Der ESN plant auch sehr viele Städtetrips, z.Bsp. nach St. Petersburg, Lappland oder Stockholm. Diese sollte man sich auf keinen Fall entgehen lassen. Ich bin sehr oft auf eigene Faust nach Stockholm gefahren, was von Turku aus mit der Fähre wunderbar klappt. Finnland ist ein großartiges Land zum Reisen, es gibt tolle Städte zu sehen und eine faszinierend schöne Landschaft.
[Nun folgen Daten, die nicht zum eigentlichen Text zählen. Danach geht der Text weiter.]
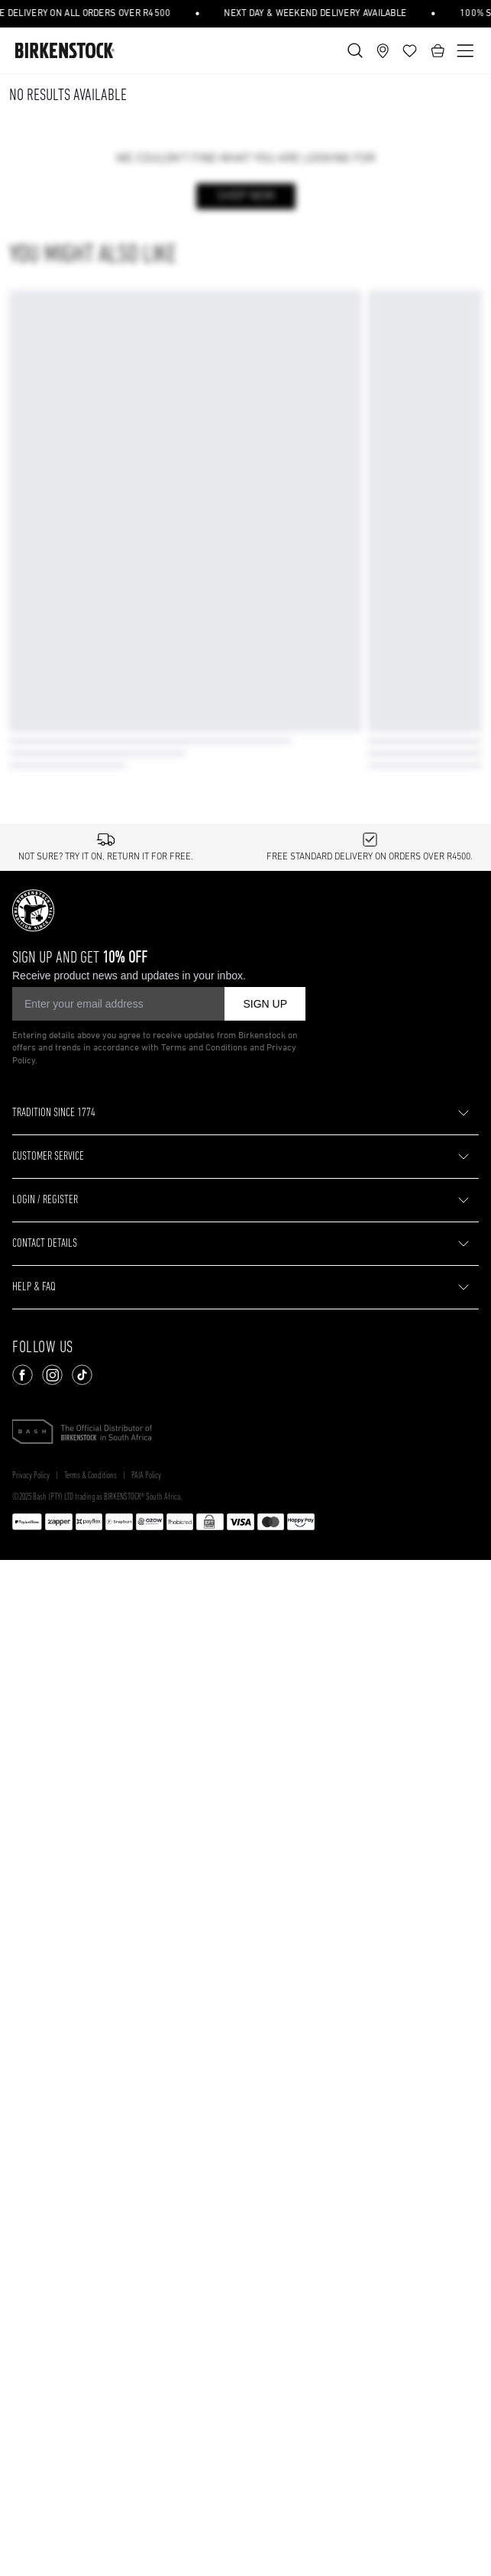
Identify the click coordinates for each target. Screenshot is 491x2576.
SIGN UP (265, 1618)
Man kann sich auch überall kleine Hütten mieten, mit mehreren Leuten zusammen ein großartiger Spaß. Das Zugreisen in Finnland ist auch recht erschwinglich, Sonderangebote für Studenten gibt es viele.

Linnanmaa im Dezember
Linnanmaa im Dezember
Foto: Corinna Höhl

Fazit

Linnanmaa im Dezember

Mein Auslandssemester in Finnland war eine großartige Erfahrung, die ich nicht mehr missen möchte. Ich habe viele tolle Leute kennen gelernt, eine andere Kultur und konnte trotz der guten Organisation seitens der Uni mein eigenes Organisationstalent ausbauen und an Offenheit und Eigenständigkeit gewinnen. Die Finnen sind eine recht harte Nuss zum Knacken, aber man sollte auch nicht mit der Erwartung nach Finnland gehen, mit vielen Finnen tiefe Freundschaften zu knüpfen.

Viele fürchten sich vor der Dunkelheit, ich kann nur sagen, es war großartig! Eine einzigartige Erfahrung, magisch und faszinierend. Sicherlich wird es im Dezember vllt. nur noch max. 3 Stunden hell, aber es hat was sehr magisches. Und da von Anfang November an durchgehend Schnee liegt, wirkt alles doch wieder ein bisschen heller. Die Saunen an allen Ecken erleichtern die Dunkelheit abermals.
Ich kann auch nur noch sagen, reist so viel wie möglich! Nehmt so viel von Skandinavien mit wie ihr nur könnt. Es ist traumhaft dort:)!